Rather than finding some stranger to invest in JEDI, however, Enron created an independent partner: a partnership called Chewco, to be managed by Michael J. Kopper, who was an employee of Enron Global Finance. On the basis of various loans, loan guarantees, and credit lines arranged by Enron, Chewco was able to purchase CalPERS's $383 million stake in JEDI with a personal investment in Chewco of about $125,000 from Kopper. He was able to say that he met the mandate for having a 3 percent equity stake in Chewco by obtaining $11.4 million from Barclays, in the form of "certificates" and "funding agreements." These instruments bore a striking resemblance to non-equity promissory notes and loan agreements, but that is not how they were described and therefore they could fit into the narrative being constructed. With Kopper's 3 percent "equity" stake in Chewco, and Chewco's stake in JEDI, Enron was able to keep JEDI's debt off its books, at least until November 8, 2001.

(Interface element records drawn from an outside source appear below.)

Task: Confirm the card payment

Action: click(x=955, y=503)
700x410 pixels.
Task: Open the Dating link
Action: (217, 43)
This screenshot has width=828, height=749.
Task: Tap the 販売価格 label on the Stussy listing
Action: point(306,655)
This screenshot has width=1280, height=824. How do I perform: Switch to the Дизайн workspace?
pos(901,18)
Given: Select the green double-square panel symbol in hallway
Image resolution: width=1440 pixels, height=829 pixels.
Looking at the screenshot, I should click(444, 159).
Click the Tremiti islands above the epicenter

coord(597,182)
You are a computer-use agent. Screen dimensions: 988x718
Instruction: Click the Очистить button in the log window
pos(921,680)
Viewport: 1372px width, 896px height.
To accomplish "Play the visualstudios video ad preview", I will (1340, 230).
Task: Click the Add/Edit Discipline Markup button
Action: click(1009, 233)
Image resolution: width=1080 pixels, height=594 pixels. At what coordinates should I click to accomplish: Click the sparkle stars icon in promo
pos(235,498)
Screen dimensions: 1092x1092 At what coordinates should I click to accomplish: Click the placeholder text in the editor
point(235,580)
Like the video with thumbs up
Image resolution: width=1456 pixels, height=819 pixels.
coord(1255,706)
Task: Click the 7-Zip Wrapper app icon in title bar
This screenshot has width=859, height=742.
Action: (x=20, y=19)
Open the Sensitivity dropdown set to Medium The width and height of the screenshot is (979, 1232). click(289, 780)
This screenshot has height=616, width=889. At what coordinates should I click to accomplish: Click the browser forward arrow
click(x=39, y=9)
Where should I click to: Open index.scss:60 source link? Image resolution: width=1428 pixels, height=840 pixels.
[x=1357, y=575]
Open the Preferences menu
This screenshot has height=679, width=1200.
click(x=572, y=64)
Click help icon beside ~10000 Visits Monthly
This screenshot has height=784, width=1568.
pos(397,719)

The point here is not that Enron was engaged in fraud. On the contrary, the point is that Enron was not engaged in fraud. It wanted to be able to say the words: "Kopper has a 3 percent equity stake in Chewco, and, according to SEC rules, it is therefore an independent partnership." Enron wanted to be able to say the words: "JEDI is an independent partnership because Chewco owns a $383 million share." It wanted to be able to say the words: "JEDI's debts are not Enron's"—because those are the words that the investment advisors and bond-rating agencies needed to hear. What eventually tripped up Chewco, JEDI, and Enron was a little $6.6 million error that put Kopper's equity stake in Chewco below 3 percent. Had that error not occurred, Enron might not have had to utter the disquieting words of November 8, 2001, and might be alive today.
What no one at Enron, from the board on down, seems to have asked is whether JEDI and Chewco were truly independent partnerships. Pamela Stumpp, chief credit officer at Moody's Investor Service, puts the relevant standard in terms that even the dimmest board member could use to query management: "For debt to be considered truly off balance sheet, there would have to be full and complete risk transference. If there is any hook to the parent or if the parent is liable for any aspect of the operation, then it might not be a true off-the-balance-sheet liability" (New York Times, December 23, 2001). Since the board was told that Chewco's purchase of CalPERS's share of JEDI would involve a $250 million loan guaranteed by Enron, a question about the truth of Chewco's independence would seem to have been in order. But postmodernists don't use words like "truth."
Even as Enron teetered on bankruptcy, even as it ran to Washington for help, the company maintained its postmodern outlook. Not that there is anything distinctively postmodern about running to Washington. But consider: Unlike Chrysler or the steel industry, Enron didn't go to Washington seeking old-fashioned assistance like loan guarantees or tariffs. What the company's executives wanted was to have someone in the Treasury Department speak to someone at the banks and debt-rating agencies. If only the right people in Washington would say the magic words to the right people in New York, a narrative supportive of Enron might be rewoven and the company might survive. It was a very postmodern bailout that Enron was requesting. Members of the Bush administration, to their credit, rebuffed the requests — the external world came crashing in.